Overview
Raw Data Exports provide access to event-level data exactly as it is received by Mapp Engage. The exported data is neither aggregated nor interpreted, allowing you to perform independent analysis in external systems such as BI platforms, CRM environments, or data warehouses.
Because the data is unprocessed, multiple events can appear for the same recipient and message. This behavior is expected and reflects how events are captured by the system.
For a complete schema description of all available fields and parameters, see Raw Data Export - Field Reference.
When to Use Raw Data Exports
Use raw data exports when you need full analytical flexibility or want to process Engage data outside the platform.
Typical use cases include:
Event-level tracking
Custom attribution modeling
Cross-channel analysis
Data warehouse ingestion
Advanced reporting beyond Engage dashboards
If you only require aggregated metrics that count the first occurrence of an event, consider using Simplified Data Exports instead.
Key Characteristics
Contains unfiltered, event-level data
No aggregation or interpretation is applied
Designed for processing in external analytics tools
Supports large-scale exports
Can be generated manually or on a schedule
Understand How to Interpret Raw Data
Working with raw data requires an understanding of how events are recorded and exported. The following behaviors are normal and should not be interpreted as system errors.
Apparent Duplicate Events
Raw Data Exports record each event exactly as it is received by Mapp Engage. Because events are not deduplicated, multiple records for the same event can occur.
Timestamp Granularity
Event timestamps are stored with a granularity of one second. Sub-second arrival times are not captured.
If multiple identical events — such as reads or link clicks — are received for the same recipient and message within the same second, they can appear as identical records in the export.
Why This Happens
A frequent cause is automated security scanning performed by mail providers. These systems often preload images and follow links to check for malicious content.
Since these scans intentionally imitate real user behavior, the generated events cannot be reliably distinguished from genuine interactions and are therefore recorded as received.
How to Interpret This Data
Identical records do not indicate an export error.
They represent separate events received from external systems.
The number of records reflects how many events were captured within that second.
If deduplicated reporting is required, use Simplified Data Exports.
Automated Activity
Automated processes such as spam filters, security scanners, and email clients may trigger opens or clicks without direct user interaction. These events are recorded because Engage cannot reliably differentiate automated activity from genuine recipient behavior.
When analyzing raw data, consider that a portion of engagement metrics may originate from automated systems.
Timestamp Precision
All event timestamps are recorded at one-second precision.
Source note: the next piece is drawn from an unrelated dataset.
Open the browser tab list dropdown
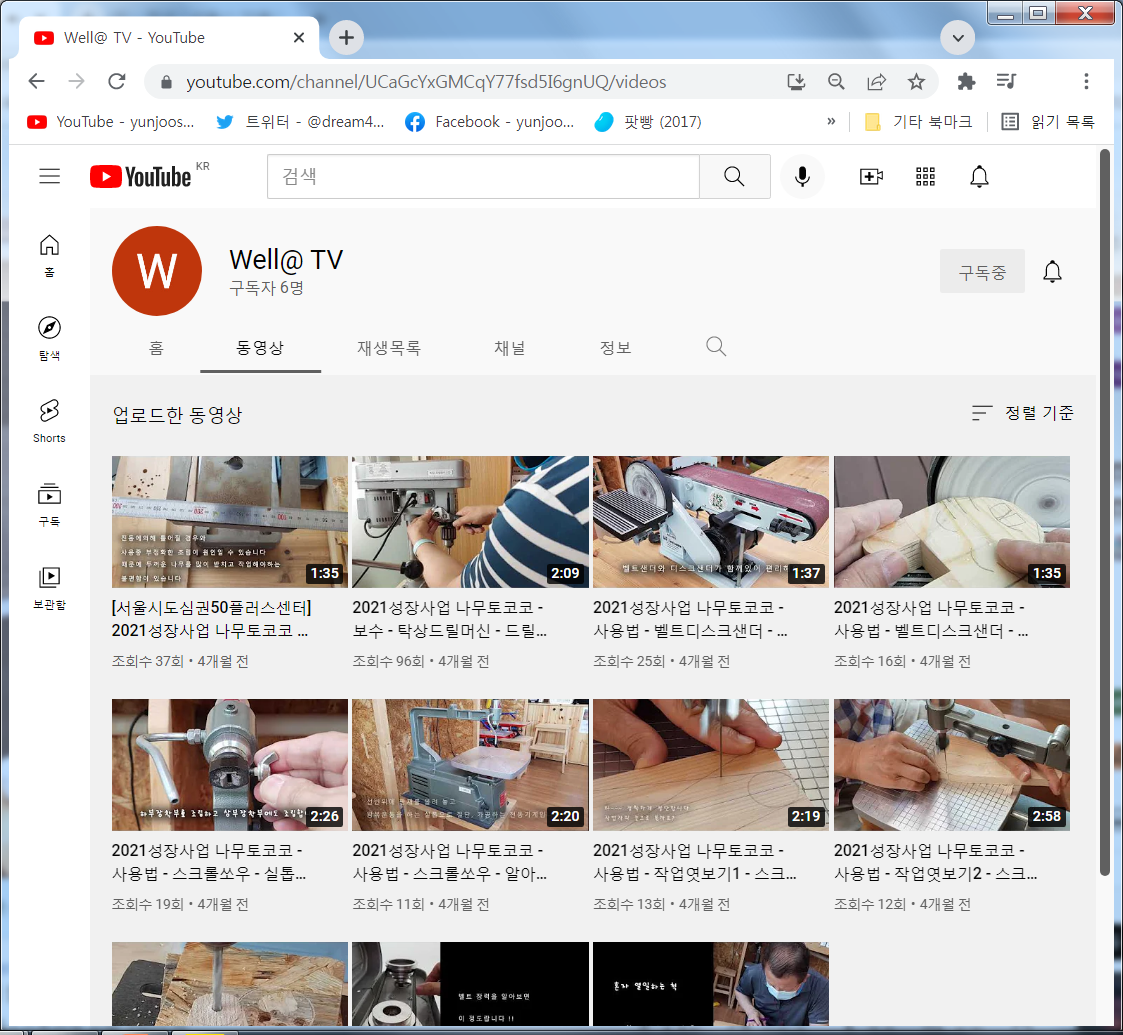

Events occurring within the same second may therefore appear identical even when they were triggered separately.
This limitation should be considered when building attribution models or performing sequence-based analysis.
Attribute Value Timing
Attribute values in the export reflect the state of the attribute at the time the export is generated, not necessarily the value at the time of message sendout.
If an attribute changes between sendout and export, the exported value may differ from the value originally used for the message.
How Exports Are Generated
Raw data exports are configured using a guided wizard.
Define the export type, name, and description.
Select the time frame for the export.
Choose the events and attributes to include.
Select the file format and configuration settings.
Generate the export manually or schedule it for automated delivery.
The availability of certain data points depends on your system configuration and user permissions.
Best Practices
Always include a stable contact identifier such as User ID or Email Address to support downstream analysis.
Define a clear event scope before exporting to avoid unnecessarily large files.
Validate exports in a staging environment before integrating them into automated pipelines.
Use external tools to aggregate and interpret the data according to your reporting needs.